Problem requirements:
Repeat exactly the line with "Task: Click the 1285 amino acid end label" and each line after it to the end of the data below; pictures stay out.

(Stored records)
BEGIN

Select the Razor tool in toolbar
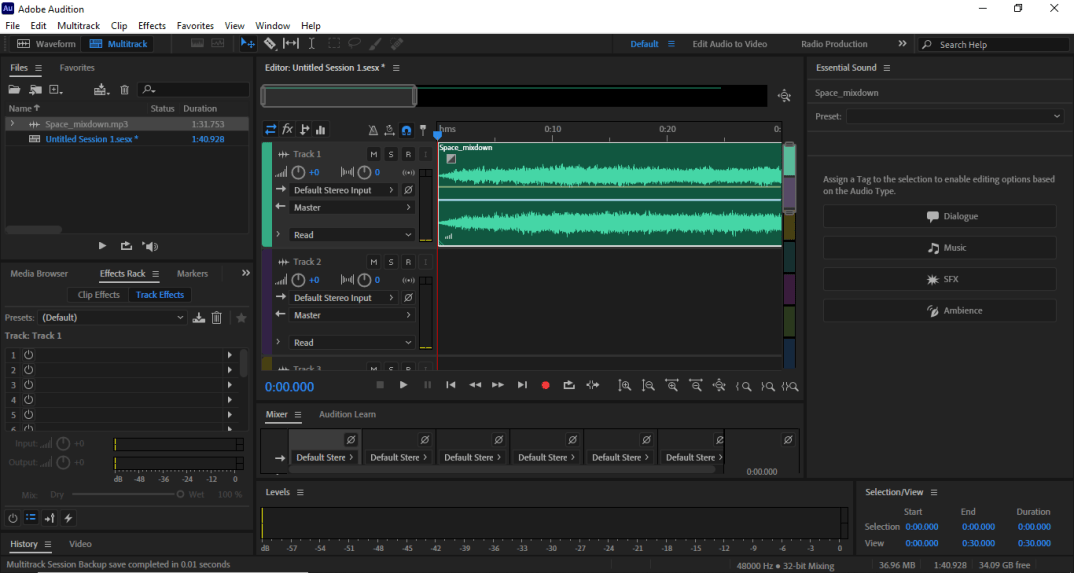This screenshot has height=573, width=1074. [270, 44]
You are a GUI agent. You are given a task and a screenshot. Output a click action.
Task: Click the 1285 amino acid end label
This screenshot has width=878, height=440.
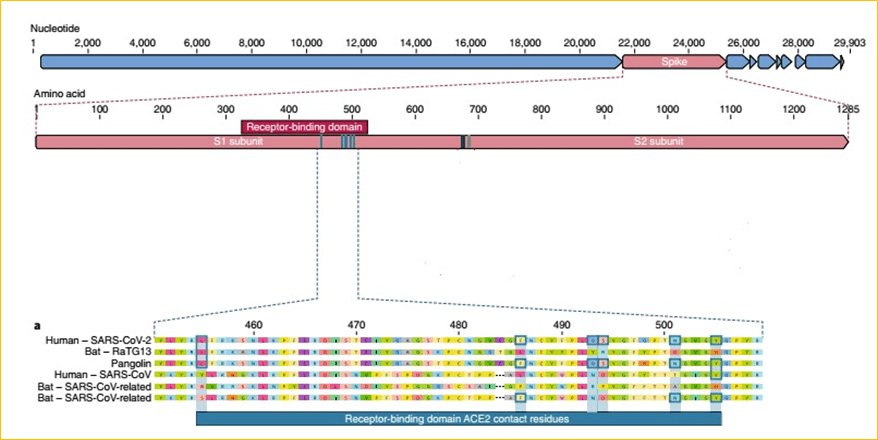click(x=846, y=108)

END

Expected answer:
Task: Click the 1285 amino acid end label
This screenshot has width=878, height=440.
click(x=846, y=108)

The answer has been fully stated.